Problem details: In the material below, find the line that contains "風景 (928, 1227)" and the line that contains "[Україна, Миколаїв] HDD", then write out exactly those two lines and everything between them.

Records to process:
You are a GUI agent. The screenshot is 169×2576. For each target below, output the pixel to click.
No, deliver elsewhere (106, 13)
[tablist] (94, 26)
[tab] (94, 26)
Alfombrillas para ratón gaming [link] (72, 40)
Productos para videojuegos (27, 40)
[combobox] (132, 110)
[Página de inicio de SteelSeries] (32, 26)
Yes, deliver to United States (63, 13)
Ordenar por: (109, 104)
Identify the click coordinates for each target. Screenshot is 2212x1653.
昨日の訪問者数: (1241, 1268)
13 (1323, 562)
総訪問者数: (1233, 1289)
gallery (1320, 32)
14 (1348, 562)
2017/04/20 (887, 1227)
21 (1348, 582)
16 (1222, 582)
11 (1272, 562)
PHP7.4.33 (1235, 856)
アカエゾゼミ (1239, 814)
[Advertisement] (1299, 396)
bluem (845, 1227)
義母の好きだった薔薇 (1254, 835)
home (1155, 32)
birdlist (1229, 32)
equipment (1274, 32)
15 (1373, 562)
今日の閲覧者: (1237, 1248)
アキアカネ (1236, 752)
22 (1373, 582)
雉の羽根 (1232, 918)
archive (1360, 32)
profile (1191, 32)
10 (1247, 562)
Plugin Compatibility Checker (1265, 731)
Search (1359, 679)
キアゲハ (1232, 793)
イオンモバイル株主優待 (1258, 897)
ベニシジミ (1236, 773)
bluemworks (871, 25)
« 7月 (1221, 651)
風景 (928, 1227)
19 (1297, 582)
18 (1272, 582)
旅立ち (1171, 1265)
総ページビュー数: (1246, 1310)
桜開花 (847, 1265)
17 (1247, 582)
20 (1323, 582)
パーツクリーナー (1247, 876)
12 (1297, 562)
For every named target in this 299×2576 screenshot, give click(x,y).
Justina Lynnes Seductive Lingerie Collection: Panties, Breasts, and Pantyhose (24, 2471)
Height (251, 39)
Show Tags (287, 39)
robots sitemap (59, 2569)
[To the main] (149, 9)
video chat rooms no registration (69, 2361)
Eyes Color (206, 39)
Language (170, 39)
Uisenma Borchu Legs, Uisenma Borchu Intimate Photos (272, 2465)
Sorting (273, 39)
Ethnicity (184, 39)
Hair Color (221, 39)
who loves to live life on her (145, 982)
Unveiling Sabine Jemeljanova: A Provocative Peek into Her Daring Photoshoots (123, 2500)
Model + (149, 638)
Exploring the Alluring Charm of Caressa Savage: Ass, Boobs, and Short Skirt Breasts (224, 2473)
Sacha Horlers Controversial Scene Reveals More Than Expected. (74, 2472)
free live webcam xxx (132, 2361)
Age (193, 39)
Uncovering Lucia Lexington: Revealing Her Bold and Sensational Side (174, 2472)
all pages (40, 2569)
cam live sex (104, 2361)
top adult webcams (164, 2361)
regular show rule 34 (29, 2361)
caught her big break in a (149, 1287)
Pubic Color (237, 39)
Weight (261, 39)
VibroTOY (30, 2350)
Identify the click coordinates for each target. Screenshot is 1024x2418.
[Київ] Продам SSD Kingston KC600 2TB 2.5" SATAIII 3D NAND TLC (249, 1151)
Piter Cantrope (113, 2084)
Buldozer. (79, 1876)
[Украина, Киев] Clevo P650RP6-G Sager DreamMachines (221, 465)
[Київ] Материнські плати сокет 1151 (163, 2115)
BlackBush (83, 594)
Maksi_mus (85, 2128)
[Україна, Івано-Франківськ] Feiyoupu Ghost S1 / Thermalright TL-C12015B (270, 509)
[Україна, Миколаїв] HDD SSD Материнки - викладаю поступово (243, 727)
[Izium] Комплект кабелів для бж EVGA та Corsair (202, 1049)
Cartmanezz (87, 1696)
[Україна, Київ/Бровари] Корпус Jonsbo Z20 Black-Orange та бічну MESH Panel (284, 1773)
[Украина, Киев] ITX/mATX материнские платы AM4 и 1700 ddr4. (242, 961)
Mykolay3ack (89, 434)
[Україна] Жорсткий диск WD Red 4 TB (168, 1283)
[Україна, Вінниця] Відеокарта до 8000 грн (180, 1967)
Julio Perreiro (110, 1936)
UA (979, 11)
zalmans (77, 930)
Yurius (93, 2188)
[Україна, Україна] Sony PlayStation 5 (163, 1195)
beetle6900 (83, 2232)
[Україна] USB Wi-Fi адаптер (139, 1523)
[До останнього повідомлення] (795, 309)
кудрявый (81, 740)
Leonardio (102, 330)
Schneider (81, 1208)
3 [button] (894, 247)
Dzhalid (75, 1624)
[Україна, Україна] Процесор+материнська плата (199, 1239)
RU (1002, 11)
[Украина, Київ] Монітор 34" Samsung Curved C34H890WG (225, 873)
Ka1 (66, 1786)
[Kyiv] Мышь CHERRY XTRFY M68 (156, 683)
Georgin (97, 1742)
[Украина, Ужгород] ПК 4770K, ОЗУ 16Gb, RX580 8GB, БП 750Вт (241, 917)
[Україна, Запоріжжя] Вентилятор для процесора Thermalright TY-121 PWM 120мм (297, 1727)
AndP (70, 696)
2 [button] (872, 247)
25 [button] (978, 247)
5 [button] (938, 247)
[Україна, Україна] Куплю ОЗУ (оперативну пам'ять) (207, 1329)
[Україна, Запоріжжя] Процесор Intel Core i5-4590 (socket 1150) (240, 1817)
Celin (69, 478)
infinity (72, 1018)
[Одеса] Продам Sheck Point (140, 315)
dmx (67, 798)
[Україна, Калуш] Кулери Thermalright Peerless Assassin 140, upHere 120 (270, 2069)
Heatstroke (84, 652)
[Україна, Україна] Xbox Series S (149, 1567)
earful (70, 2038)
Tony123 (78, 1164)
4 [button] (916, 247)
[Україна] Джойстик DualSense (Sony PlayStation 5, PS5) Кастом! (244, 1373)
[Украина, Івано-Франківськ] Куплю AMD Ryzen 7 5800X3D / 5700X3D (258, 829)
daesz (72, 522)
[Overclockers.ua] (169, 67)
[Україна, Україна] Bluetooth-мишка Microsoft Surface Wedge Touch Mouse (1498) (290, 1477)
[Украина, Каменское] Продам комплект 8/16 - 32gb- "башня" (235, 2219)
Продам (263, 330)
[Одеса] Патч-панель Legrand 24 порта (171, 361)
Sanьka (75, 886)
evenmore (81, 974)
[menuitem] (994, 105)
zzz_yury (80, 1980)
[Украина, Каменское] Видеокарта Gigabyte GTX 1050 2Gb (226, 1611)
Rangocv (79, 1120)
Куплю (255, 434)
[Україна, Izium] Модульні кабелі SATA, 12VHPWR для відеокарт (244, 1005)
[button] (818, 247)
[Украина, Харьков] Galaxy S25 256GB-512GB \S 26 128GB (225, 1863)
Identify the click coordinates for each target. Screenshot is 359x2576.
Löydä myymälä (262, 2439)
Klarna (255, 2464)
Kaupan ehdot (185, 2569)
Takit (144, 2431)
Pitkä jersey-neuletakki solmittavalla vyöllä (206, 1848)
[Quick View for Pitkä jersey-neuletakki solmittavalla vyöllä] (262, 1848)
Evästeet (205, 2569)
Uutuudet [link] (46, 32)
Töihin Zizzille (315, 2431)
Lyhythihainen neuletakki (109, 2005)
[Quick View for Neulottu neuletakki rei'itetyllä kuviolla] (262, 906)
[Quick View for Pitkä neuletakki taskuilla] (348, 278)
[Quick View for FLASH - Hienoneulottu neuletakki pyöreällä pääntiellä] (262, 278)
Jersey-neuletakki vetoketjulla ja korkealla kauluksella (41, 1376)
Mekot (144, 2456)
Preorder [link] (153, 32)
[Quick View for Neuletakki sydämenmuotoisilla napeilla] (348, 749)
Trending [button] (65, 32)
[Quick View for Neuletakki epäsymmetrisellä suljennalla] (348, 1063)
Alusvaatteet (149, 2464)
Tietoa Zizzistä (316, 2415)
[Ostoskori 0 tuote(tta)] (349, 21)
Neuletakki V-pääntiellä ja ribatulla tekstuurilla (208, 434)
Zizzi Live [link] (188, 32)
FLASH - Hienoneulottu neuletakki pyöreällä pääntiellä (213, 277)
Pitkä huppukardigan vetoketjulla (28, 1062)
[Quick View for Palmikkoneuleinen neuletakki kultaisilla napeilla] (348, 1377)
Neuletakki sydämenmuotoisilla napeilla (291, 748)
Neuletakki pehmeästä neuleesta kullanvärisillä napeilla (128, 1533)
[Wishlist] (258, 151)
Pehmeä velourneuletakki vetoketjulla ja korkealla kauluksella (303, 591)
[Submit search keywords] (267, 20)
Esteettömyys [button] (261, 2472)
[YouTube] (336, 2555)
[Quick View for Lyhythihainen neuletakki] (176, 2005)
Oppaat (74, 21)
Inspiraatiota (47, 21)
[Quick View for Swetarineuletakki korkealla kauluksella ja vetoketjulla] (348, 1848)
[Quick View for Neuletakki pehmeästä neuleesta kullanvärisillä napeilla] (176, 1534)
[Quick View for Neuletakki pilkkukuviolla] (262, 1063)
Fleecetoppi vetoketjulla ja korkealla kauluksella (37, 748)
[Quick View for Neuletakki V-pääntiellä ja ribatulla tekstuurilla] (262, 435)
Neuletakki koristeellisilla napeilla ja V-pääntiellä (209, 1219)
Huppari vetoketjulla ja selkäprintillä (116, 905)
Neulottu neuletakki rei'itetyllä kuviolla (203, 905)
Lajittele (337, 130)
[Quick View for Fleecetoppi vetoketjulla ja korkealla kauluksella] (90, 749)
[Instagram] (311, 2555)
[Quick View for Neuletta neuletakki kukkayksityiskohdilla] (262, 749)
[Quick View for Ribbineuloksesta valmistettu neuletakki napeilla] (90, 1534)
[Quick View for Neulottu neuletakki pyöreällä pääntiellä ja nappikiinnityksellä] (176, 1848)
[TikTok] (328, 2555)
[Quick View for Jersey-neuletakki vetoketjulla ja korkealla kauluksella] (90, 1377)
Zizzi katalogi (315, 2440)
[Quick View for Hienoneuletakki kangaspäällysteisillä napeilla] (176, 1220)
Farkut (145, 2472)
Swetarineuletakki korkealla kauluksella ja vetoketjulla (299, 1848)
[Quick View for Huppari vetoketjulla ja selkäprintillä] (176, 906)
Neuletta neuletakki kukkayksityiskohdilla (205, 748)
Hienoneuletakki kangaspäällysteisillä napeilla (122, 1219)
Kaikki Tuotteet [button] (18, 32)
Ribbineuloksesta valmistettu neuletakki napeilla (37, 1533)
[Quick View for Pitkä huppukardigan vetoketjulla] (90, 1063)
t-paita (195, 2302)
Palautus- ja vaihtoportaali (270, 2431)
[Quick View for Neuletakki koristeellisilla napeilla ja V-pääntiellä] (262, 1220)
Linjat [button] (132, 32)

Response below:
風景 (928, 1227)
19 (1297, 582)
18 (1272, 582)
旅立ち (1171, 1265)
総ページビュー数: (1246, 1310)
桜開花 (847, 1265)
17 (1247, 582)
20 (1323, 582)
パーツクリーナー (1247, 876)
12 (1297, 562)
For every named target in this 299×2576 screenshot, give click(x,y).
Justina Lynnes Seductive Lingerie Collection: Panties, Breasts, and Pantyhose (24, 2471)
Height (251, 39)
Show Tags (287, 39)
robots sitemap (59, 2569)
[To the main] (149, 9)
video chat rooms no registration (69, 2361)
Eyes Color (206, 39)
Language (170, 39)
Uisenma Borchu Legs, Uisenma Borchu Intimate Photos (272, 2465)
Sorting (273, 39)
Ethnicity (184, 39)
Hair Color (221, 39)
who loves to live life on her (145, 982)
Unveiling Sabine Jemeljanova: A Provocative Peek into Her Daring Photoshoots (123, 2500)
Model + (149, 638)
Exploring the Alluring Charm of Caressa Savage: Ass, Boobs, and Short Skirt Breasts (224, 2473)
Sacha Horlers Controversial Scene Reveals More Than Expected. (74, 2472)
free live webcam xxx (132, 2361)
Age (193, 39)
Uncovering Lucia Lexington: Revealing Her Bold and Sensational Side (174, 2472)
all pages (40, 2569)
cam live sex (104, 2361)
top adult webcams (164, 2361)
regular show rule 34 (29, 2361)
caught her big break in a (149, 1287)
Pubic Color (237, 39)
Weight (261, 39)
VibroTOY (30, 2350)
Identify the click coordinates for each target. Screenshot is 1024x2418.
[Київ] Продам SSD Kingston KC600 2TB 2.5" SATAIII 3D NAND TLC (249, 1151)
Piter Cantrope (113, 2084)
Buldozer. (79, 1876)
[Украина, Киев] Clevo P650RP6-G Sager DreamMachines (221, 465)
[Київ] Материнські плати сокет 1151 (163, 2115)
BlackBush (83, 594)
Maksi_mus (85, 2128)
[Україна, Івано-Франківськ] Feiyoupu Ghost S1 / Thermalright TL-C12015B (270, 509)
[Україна, Миколаїв] HDD SSD Материнки - викладаю поступово (243, 727)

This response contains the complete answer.